# WORK REQUIRED
Copy nothing but the lines below running from the line containing "Click the line" through the line containing "Task: Switch to the Audience tab", both end lines included.

START DATA RECORDS

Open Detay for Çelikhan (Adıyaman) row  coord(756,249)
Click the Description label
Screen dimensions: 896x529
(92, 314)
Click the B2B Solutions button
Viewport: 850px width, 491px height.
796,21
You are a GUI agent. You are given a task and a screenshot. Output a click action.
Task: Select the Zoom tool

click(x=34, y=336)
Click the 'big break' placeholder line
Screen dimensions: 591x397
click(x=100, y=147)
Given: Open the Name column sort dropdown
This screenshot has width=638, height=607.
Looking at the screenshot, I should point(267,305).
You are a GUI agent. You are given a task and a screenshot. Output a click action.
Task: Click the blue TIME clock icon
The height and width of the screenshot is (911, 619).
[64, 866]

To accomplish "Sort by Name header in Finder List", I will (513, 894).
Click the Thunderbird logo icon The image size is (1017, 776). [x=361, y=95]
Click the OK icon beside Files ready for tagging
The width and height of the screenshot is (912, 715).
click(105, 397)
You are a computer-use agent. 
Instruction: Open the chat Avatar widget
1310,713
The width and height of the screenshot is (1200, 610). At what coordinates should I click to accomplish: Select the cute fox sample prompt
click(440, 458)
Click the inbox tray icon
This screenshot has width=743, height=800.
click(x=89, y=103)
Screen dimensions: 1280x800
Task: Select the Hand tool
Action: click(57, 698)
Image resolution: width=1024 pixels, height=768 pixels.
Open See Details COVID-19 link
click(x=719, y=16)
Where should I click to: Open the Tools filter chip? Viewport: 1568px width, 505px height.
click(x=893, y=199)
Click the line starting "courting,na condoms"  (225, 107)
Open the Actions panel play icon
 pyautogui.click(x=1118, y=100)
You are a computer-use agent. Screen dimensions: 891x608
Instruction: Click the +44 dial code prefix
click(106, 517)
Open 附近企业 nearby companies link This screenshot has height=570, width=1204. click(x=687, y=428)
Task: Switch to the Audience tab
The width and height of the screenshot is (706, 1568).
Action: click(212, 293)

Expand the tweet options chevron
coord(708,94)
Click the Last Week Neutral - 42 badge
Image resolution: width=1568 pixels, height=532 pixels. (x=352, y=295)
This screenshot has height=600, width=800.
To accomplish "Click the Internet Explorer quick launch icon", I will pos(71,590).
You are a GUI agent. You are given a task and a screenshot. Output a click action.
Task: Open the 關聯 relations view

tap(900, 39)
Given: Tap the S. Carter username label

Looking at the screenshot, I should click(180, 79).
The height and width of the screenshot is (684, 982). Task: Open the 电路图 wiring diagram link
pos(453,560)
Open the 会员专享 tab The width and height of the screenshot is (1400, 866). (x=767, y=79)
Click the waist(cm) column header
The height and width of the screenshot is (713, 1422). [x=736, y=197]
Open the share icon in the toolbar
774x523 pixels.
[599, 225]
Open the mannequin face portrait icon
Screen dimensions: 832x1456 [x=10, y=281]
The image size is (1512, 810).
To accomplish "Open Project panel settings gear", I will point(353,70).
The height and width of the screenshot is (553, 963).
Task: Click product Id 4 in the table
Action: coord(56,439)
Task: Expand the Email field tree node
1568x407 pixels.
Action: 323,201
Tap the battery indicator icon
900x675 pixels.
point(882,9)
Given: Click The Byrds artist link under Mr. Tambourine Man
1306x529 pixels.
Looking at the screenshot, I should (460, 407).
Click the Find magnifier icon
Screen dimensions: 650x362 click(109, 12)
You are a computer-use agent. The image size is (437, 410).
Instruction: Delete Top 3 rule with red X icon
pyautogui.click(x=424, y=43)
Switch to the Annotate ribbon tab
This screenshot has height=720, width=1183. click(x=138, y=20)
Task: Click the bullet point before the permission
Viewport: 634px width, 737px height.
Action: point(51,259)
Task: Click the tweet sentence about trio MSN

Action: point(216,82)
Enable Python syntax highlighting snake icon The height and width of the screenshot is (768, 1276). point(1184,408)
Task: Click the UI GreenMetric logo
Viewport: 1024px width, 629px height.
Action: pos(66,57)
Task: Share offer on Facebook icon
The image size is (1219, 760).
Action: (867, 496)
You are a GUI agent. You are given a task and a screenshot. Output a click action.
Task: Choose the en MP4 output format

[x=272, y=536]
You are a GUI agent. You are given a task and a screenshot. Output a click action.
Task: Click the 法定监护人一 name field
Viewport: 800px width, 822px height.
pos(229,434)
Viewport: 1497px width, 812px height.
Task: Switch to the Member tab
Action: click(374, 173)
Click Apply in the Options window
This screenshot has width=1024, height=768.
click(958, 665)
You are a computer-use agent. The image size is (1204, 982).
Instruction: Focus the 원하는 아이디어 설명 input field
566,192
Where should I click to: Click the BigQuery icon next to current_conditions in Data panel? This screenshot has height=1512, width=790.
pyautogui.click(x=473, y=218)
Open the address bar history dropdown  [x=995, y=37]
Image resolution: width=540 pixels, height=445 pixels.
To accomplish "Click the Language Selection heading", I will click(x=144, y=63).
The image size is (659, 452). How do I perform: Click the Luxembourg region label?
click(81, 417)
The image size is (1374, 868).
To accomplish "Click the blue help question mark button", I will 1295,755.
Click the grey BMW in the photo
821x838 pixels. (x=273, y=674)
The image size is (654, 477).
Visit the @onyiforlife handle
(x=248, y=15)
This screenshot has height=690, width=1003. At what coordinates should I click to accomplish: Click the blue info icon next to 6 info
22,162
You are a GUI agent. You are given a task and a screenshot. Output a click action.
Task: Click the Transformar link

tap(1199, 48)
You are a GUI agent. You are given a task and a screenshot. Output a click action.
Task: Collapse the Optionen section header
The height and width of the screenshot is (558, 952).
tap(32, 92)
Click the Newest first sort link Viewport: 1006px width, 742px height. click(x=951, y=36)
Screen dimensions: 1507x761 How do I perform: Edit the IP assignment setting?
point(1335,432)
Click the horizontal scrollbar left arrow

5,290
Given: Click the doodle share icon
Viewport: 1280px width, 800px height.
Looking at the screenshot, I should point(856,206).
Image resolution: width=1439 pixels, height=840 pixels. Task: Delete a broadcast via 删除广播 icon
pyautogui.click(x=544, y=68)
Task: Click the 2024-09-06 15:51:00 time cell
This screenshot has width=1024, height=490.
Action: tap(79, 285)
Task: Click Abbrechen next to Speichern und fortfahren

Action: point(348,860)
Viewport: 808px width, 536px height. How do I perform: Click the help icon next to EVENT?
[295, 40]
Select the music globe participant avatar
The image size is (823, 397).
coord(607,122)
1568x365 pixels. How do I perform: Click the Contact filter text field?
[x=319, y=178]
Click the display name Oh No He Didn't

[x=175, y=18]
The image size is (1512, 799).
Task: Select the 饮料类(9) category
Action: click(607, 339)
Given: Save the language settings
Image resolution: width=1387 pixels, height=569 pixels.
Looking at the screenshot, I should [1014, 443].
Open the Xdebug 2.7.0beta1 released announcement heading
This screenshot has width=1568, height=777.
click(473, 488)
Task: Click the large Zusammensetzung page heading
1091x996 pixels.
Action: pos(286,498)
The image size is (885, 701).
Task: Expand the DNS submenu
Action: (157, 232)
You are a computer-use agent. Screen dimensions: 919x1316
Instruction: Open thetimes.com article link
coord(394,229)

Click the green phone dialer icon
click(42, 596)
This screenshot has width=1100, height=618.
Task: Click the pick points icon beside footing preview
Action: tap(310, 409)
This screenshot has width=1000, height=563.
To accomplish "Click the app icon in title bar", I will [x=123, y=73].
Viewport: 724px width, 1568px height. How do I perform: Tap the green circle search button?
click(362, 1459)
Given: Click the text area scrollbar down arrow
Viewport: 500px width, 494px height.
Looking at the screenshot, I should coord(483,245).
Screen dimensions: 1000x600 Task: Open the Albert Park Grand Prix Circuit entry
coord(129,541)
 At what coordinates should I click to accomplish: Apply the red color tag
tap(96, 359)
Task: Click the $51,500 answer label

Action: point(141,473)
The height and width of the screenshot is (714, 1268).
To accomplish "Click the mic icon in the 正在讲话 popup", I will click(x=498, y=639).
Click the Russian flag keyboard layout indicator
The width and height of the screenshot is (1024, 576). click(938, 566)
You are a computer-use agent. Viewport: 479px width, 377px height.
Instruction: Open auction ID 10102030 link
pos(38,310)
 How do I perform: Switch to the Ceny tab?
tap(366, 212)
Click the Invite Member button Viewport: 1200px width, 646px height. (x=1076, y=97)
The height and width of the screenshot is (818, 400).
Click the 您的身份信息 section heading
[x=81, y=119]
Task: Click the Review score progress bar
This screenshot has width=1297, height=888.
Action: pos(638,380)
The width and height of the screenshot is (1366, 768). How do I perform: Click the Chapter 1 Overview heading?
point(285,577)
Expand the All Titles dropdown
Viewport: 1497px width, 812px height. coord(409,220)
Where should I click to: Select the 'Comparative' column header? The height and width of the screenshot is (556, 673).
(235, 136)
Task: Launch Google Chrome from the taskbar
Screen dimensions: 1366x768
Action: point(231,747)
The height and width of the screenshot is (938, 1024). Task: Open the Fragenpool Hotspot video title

END DATA RECORDS

# TASK RESULT
Click the line starting "courting,na condoms"  (225, 107)
Open the Actions panel play icon
 pyautogui.click(x=1118, y=100)
You are a computer-use agent. Screen dimensions: 891x608
Instruction: Click the +44 dial code prefix
click(106, 517)
Open 附近企业 nearby companies link This screenshot has height=570, width=1204. click(x=687, y=428)
Task: Switch to the Audience tab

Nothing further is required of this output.